BEGIN

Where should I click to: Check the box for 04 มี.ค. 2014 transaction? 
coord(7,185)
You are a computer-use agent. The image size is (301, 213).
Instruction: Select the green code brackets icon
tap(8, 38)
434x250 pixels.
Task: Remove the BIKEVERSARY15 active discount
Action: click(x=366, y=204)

END

## What is required
Print out the whole of the material above exactly as it stands.

## Answer box
Where should I click to: Check the box for 04 มี.ค. 2014 transaction? 
coord(7,185)
You are a computer-use agent. The image size is (301, 213).
Instruction: Select the green code brackets icon
tap(8, 38)
434x250 pixels.
Task: Remove the BIKEVERSARY15 active discount
Action: click(x=366, y=204)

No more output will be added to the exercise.